Although a "cavalcade of regulations" is expected to make it harder than ever to find drivers, an economy that continues to grow at a sub-potential rate means fleets don't have a lot of leverage when it comes to raising rates, according to John Larkin and fellow transportation analysts at the Stifel Nicolaus investment firm.
In its annual "Shake the Sand out of your Sneakers" conference call for transportation investors and the media, Larkin pointed out that the economy has been growing an average of 2.2% a year coming out of the trough of the Great Recession. Before the recession, GDP was increasing at a rate close to 3%. If the economy had continued to grow at that rate instead of heading into recession, we would have a total economy that's 13% larger than the one we're currently dealing with, he said.
Two areas that significantly affect trucking, consumer spending and manufacturing, are looking somewhat better. On an inflation-adjusted basis, consumer spending is back roughly to where it was in May 1999, although we're not at the heights we saw back in 2006. The ISM index, which measures manufacturing, has looked quite a bit better in July and August compared to the "somewhat mediocre" first part of the year.
Larkin said the American Trucking Associations' Truck Tonnage Index may be a little misleading in measuring the overall strength of the industry. When you look at ATA's Trucking Activity Report, which measures numbers of loads rather than weight, he explained, dry van has been pretty soft. Tonnage, on the other hand, is affected by the tons of sand and water being moved for hydraulic fracturing in the petroleum industry.
"We think dry van freight in particular looks pretty mediocre as big-box retailers struggle to drive incremental sales," Larkin said. Tanker traffic and flatbed have been a little stronger, and refrigerated freight a little more stable.

• [Recorded data]
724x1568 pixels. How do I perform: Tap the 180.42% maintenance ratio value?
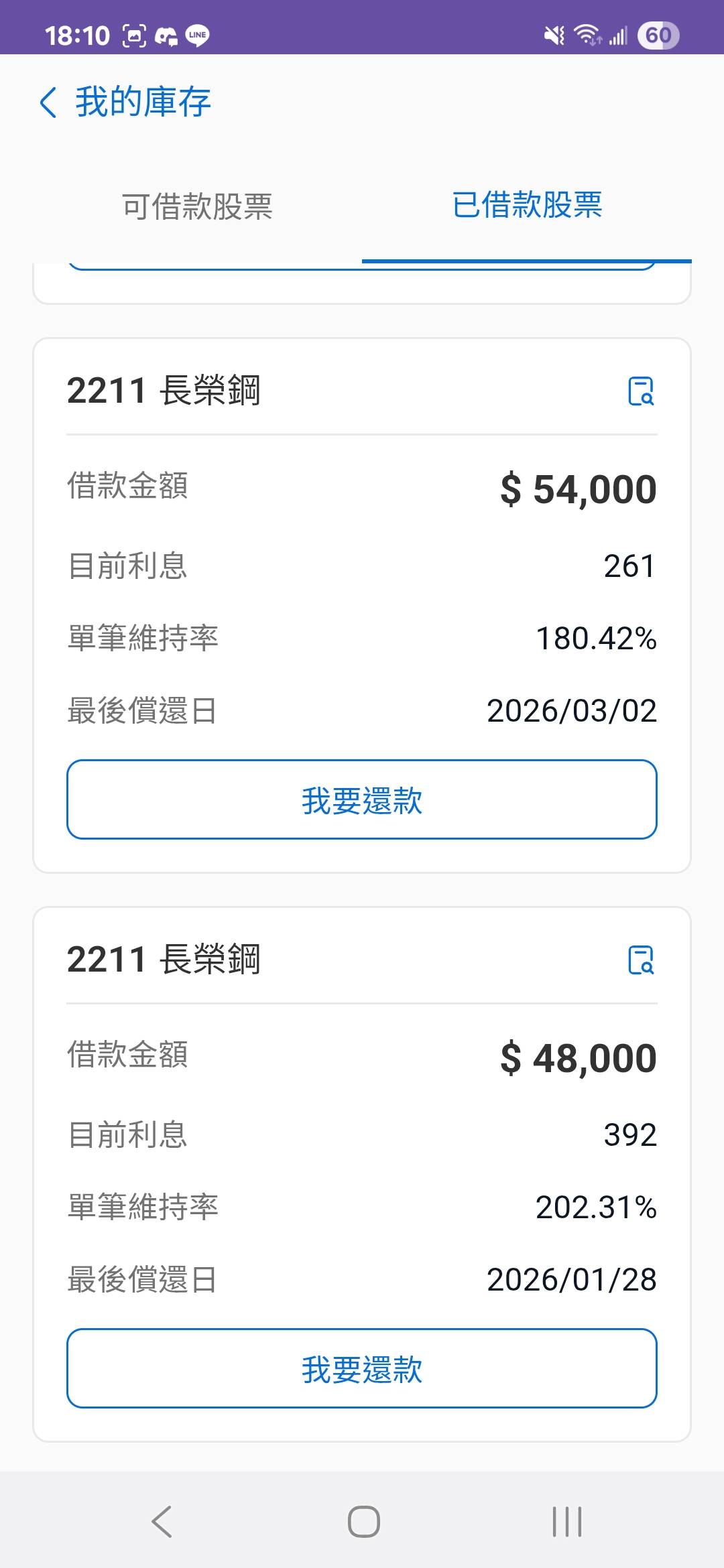point(596,639)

• [Using the information]
1) Answer these from the trucking outlook passage:
(a) What average yearly rate has the economy grown at since the trough of the Great Recession?
(b) What does ATA's Trucking Activity Report measure instead of weight?
(c) Which two kinds of freight have been a little stronger than dry van?
2) Please rewrite the trucking outlook passage between "Larkin said the" and "the petroleum industry.", inclusive, replacing "hydraulic fracturing" with "fracking".
3) Extend the trucking outlook passage with the next part, starting after its final sentence.

• [Numbered answers]
1)
(a) 2.2%
(b) Numbers of loads
(c) Tanker and flatbed

2)
Larkin said the American Trucking Associations' Truck Tonnage Index may be a little misleading in measuring the overall strength of the industry. When you look at ATA's Trucking Activity Report, which measures numbers of loads rather than weight, he explained, dry van has been pretty soft. Tonnage, on the other hand, is affected by the tons of sand and water being moved for fracking in the petroleum industry.

3)
The driver situation is challenging, he said, and it doesn't seem to matter whether carriers rely on experienced drivers or recruit them straight from truck driver training schools. "We're seeing a lot of examples of carriers with trucks parked against the fence because they can't find qualified drivers."
That situation will get worse, he said, as "the cavalcade of federal regulations marches on." CSA has already taken some drivers out of the game, and the new hours of service regulations seem to be having a 2% to 4% negative impact on productivity. However, freight volumes being soft, that hasn't really had much of an effect yet.
New regulations coming down the pike, such as mandatory electronic logs, stricter medical requirements and speed limiters, all will "reduce the driver pool or reduce the productivity of the drivers we have left."
However, "shippers are not convinced there's going to be a big shortage, and thus are not paying up for guaranteed capacity right now," Larkin said, relating a conversation with a large 3PL this week who said right now, large shippers would have a pretty good shot of beating down prices 3% to 4%.
Meanwhile, Larkin reports, a lot of small and medium sized shippers are outsourcing logistics to 3PLs, which are offering a broader array of services, carriers, and modal options. "The small broker may end up getting gobbled up by these more sophisticated and well-capitalized companies."